TANKER DRIVER FOILS HIJACK ATTEMPT
A tanker driver who foiled a hijacking attempt March 24 near Bloomington, Ind., handled the situation correctly, says an FBI spokesman.
The driver of a tanker loaded with 88,000 pounds of gasoline reported two people in a GMC Yukon attempted to hijack him March 24. The incident occurred on SR 37, south of Martinsville.
Truckers encountering similar threats should contact local police immediately, says Doug Garrison, an FBI special agent. The trucker, who has not been publicly identified, says he kept driving after a passenger in the GMC brandished a gun at him.

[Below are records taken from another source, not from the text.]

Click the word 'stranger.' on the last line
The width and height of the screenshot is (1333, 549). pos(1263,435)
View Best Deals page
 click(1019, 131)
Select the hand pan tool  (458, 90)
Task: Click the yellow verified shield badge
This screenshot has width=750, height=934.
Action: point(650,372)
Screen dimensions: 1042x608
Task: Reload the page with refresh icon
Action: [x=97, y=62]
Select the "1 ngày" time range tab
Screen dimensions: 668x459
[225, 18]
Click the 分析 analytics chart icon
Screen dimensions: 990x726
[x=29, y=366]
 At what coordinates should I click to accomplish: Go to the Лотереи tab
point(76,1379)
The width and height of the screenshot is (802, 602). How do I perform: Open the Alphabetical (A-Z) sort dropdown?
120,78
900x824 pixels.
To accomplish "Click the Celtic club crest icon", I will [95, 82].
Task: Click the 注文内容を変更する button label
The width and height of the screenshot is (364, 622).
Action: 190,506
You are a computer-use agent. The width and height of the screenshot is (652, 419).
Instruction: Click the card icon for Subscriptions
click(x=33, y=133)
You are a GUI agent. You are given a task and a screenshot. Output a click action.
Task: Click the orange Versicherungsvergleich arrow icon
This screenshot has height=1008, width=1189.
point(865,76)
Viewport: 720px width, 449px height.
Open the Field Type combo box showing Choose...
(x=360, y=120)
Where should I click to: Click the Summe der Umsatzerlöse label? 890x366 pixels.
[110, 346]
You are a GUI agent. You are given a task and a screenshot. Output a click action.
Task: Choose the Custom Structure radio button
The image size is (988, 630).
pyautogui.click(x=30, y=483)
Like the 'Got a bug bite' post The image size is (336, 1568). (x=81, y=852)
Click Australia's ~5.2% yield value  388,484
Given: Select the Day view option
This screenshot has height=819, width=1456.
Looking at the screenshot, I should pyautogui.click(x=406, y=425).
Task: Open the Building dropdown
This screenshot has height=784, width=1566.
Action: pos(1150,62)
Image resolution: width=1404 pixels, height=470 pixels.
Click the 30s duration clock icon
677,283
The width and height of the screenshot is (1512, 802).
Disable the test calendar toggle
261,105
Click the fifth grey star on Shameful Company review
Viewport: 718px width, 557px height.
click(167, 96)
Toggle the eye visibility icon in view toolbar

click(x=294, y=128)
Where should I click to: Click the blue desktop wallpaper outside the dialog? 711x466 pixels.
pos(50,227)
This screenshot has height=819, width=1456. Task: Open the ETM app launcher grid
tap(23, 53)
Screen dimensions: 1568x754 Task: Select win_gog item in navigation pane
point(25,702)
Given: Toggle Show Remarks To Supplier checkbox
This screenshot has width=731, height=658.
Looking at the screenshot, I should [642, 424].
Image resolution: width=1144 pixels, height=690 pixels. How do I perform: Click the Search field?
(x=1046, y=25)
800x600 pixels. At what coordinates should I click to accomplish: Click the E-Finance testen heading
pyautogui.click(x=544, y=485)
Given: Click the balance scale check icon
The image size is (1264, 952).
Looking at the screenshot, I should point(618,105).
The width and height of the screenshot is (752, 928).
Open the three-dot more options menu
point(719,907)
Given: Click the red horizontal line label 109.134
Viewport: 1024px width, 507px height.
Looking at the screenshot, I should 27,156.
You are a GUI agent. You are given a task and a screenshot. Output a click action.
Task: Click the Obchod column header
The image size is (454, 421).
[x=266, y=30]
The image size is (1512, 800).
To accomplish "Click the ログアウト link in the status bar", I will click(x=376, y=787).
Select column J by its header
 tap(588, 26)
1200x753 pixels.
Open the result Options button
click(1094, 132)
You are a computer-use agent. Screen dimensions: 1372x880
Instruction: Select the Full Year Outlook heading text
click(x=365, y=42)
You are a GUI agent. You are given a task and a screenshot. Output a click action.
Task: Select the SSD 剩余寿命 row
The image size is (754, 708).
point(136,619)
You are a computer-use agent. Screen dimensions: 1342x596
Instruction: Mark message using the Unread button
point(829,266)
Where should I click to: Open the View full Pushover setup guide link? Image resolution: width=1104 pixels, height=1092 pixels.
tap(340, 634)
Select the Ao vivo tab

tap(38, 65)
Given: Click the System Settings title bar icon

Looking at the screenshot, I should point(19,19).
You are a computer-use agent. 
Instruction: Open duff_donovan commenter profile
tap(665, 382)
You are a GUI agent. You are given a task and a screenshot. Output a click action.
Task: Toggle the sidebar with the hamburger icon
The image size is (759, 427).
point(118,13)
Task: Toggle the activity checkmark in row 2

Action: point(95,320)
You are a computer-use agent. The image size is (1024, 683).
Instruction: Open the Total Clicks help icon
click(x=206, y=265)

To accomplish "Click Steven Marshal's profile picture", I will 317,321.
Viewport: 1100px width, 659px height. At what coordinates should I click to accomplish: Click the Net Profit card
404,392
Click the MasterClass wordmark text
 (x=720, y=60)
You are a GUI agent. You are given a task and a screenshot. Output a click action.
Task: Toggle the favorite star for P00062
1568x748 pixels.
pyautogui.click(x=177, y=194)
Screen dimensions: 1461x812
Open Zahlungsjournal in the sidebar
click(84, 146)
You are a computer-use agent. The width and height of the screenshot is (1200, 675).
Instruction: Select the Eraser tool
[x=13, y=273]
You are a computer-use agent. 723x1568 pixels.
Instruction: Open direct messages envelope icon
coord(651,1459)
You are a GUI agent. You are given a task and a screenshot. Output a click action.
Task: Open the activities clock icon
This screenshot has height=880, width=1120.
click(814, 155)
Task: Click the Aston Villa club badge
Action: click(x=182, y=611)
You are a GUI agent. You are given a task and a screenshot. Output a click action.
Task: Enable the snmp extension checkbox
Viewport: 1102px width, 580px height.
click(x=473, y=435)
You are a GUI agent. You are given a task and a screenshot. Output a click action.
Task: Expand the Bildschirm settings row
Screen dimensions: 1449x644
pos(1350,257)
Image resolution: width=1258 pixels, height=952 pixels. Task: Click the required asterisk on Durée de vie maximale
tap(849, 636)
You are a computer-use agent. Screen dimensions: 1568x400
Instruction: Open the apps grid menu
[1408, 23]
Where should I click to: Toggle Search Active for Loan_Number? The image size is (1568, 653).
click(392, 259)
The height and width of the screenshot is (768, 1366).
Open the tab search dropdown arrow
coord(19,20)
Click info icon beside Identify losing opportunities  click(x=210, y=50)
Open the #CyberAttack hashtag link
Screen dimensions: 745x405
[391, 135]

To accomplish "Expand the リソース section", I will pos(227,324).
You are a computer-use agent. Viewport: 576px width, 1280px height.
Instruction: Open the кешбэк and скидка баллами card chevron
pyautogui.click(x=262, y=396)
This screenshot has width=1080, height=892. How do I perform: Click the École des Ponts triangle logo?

The trucker, a long-time driver for McDaniel Transport of Indianapolis, contacted his company first and was relayed to police, says Trooper Jackie Taylor. Truckers faced with a similar situation should contact police directly or call their dispatchers, who should have police contact numbers for any area where their truckers travel. Truckers should also try to gather as much information about suspects as possible without putting themselves at risk, Garrison says.
The agency received leads soon after releasing a sketch of the armed suspect, described as a bald white male with a puffy face and goatee, Garrison says. He was riding in a recent model white Yukon with flashing red-and-blue lights embedded in the grill. Anyone with further information should contact local police or the FBI at (317) 321-6147.
– Jill Dunn
STATES TARGET PRICE GOUGING
California, Nevada and Michigan have joined other states in addressing consumer accusations of price-gouging at the fuel pump. State and federal initiatives followed the rise of average diesel fuel prices to $1.77 in early March; the average fell to $1.53 by April 21.
The California Energy and Public Utilities Commission reported that there was no evidence of deliberate distribution shortages. But California Gov. Gray Davis referred to a March Federal Energy Regulatory Commission ruling that natural gas and energy prices were manipulated in recent years by several power companies, including subsidiaries of the bankrupt Enron Corp. He promised continued monitoring of prices.
On April 2, Michigan Gov. Jennifer Granholm launched a website to provide current fuel price information and a complaint form. She said that companion bills were expected to be introduced that would ban fuel price gouging when the governor declares a state of emergency.
When Granholm served as Michigan’s attorney general, she prosecuted 48 gas stations following price hikes after Sept. 11, 2001. The stations had to refund more than $100,000 in overcharges to consumers and pay $30,000 in civil penalties.
Florida, Ohio and Kansas also have agreements with fuel retailers related to post-9-11 pricing and have collected thousands of dollars.
On April 2, Nevada Attorney General Brian Sandoval announced that his office had not found evidence of price gouging, though there were record price levels. Sandoval said he has increased monitoring efforts in his office and is considering an independent study of the problem.
Illinois Attorney General Lisa Madigan made price spike reporting to her office available online and by phone. Madigan pledged to question companies that might use the Middle East situation as an excuse for unwarranted price hikes.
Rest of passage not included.